Please copy the part of the listing below, from the line with "Identify the location of tags." to the line with "In order to click on collapse", exactly as it appears.
----- Supplied material -----
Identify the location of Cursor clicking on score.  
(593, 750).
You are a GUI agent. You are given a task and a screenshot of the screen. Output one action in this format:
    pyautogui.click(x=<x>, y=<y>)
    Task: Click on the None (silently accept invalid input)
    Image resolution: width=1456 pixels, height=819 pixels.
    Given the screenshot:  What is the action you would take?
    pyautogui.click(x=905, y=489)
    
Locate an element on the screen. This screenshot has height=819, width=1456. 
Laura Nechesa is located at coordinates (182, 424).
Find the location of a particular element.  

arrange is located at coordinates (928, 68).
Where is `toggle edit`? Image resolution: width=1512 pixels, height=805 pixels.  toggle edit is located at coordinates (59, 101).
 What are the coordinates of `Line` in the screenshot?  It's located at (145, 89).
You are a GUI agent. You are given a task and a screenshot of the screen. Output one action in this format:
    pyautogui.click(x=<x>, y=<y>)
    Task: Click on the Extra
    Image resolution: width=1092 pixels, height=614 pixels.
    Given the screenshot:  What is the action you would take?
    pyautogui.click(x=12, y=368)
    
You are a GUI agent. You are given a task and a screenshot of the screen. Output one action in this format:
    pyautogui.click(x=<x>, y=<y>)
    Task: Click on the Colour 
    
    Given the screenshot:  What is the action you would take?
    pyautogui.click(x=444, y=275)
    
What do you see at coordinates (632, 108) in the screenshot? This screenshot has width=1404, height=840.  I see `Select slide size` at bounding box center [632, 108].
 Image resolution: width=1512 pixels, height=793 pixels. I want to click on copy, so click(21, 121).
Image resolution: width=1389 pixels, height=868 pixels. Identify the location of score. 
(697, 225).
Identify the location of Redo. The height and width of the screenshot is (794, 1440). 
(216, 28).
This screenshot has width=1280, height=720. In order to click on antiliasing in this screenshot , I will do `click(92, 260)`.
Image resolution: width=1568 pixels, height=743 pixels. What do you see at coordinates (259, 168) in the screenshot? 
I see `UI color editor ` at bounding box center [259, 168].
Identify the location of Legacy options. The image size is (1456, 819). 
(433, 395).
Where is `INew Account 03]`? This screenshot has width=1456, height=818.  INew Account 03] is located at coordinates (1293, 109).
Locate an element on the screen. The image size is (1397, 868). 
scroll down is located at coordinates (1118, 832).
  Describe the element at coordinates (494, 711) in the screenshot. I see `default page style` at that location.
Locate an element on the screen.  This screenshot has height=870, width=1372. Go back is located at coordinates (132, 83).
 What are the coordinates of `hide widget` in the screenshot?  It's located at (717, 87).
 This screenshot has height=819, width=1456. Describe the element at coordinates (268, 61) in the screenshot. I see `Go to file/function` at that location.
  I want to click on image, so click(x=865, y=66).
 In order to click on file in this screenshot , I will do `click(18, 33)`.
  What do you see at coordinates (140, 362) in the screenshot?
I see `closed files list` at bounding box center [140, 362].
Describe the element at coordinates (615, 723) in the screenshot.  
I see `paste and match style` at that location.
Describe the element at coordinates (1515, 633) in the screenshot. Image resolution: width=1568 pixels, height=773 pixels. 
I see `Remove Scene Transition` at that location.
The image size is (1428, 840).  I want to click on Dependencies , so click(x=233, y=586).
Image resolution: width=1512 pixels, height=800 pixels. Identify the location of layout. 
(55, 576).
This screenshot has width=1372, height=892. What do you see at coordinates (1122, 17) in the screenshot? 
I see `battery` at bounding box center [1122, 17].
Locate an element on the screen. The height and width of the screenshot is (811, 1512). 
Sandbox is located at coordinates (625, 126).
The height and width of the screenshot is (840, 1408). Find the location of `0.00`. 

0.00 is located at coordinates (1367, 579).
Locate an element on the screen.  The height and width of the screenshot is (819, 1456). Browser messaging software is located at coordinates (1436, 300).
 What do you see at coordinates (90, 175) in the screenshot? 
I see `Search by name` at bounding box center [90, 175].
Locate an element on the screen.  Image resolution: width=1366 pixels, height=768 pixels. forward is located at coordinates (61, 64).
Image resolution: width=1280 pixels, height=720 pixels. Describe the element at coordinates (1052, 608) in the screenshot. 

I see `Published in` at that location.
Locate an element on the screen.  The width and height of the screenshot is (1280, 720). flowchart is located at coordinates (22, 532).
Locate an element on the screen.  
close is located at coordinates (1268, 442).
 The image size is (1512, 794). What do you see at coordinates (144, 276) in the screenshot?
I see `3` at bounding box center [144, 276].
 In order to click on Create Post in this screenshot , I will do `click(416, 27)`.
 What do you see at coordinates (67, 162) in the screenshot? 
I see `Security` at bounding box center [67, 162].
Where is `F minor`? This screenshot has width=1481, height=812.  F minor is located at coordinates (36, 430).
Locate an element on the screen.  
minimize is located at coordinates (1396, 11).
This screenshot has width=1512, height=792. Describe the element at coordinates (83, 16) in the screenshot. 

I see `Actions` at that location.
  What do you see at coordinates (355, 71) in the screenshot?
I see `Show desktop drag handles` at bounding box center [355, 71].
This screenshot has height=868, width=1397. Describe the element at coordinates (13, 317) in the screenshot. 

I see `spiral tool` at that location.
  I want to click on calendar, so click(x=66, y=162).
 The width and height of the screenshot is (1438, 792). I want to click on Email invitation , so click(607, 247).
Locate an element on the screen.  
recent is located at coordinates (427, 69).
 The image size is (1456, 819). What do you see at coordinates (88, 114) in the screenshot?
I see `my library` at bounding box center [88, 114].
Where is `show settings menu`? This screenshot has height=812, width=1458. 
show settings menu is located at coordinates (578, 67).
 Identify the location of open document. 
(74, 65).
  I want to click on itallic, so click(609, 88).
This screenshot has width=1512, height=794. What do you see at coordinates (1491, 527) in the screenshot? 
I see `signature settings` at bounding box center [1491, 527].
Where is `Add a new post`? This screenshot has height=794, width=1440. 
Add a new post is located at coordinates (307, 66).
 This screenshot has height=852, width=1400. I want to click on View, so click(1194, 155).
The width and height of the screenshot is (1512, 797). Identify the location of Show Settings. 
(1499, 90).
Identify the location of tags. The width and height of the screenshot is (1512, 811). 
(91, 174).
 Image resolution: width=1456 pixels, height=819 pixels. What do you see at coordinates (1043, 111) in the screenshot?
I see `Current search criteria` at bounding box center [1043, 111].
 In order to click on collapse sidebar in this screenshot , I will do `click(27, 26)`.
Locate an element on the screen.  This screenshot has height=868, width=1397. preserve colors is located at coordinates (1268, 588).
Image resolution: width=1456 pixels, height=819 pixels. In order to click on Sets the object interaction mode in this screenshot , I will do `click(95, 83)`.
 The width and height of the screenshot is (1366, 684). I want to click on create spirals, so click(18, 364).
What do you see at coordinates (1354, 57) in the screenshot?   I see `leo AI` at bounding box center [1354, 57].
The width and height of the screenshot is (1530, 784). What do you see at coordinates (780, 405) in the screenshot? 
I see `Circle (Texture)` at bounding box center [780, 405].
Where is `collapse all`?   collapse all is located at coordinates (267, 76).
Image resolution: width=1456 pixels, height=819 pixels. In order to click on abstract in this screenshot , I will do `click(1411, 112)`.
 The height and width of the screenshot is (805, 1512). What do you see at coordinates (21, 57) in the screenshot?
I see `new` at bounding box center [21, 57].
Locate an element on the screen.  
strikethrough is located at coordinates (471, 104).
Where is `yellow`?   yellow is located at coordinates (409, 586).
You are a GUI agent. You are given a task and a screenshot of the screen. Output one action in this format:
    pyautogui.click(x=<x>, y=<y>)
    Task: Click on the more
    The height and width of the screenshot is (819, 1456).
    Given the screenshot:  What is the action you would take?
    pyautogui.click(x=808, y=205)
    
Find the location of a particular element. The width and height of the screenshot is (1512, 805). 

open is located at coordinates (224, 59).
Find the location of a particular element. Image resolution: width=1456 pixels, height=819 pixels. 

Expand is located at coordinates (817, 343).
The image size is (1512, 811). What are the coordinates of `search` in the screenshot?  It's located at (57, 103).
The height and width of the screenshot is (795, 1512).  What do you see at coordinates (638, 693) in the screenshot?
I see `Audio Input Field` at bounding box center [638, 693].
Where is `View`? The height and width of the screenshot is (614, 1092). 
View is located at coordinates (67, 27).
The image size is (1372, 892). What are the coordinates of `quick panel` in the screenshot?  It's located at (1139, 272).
-----
▶ _Right answer_
Identify the location of tags. The width and height of the screenshot is (1512, 811). 
(91, 174).
 Image resolution: width=1456 pixels, height=819 pixels. What do you see at coordinates (1043, 111) in the screenshot?
I see `Current search criteria` at bounding box center [1043, 111].
 In order to click on collapse sidebar in this screenshot , I will do `click(27, 26)`.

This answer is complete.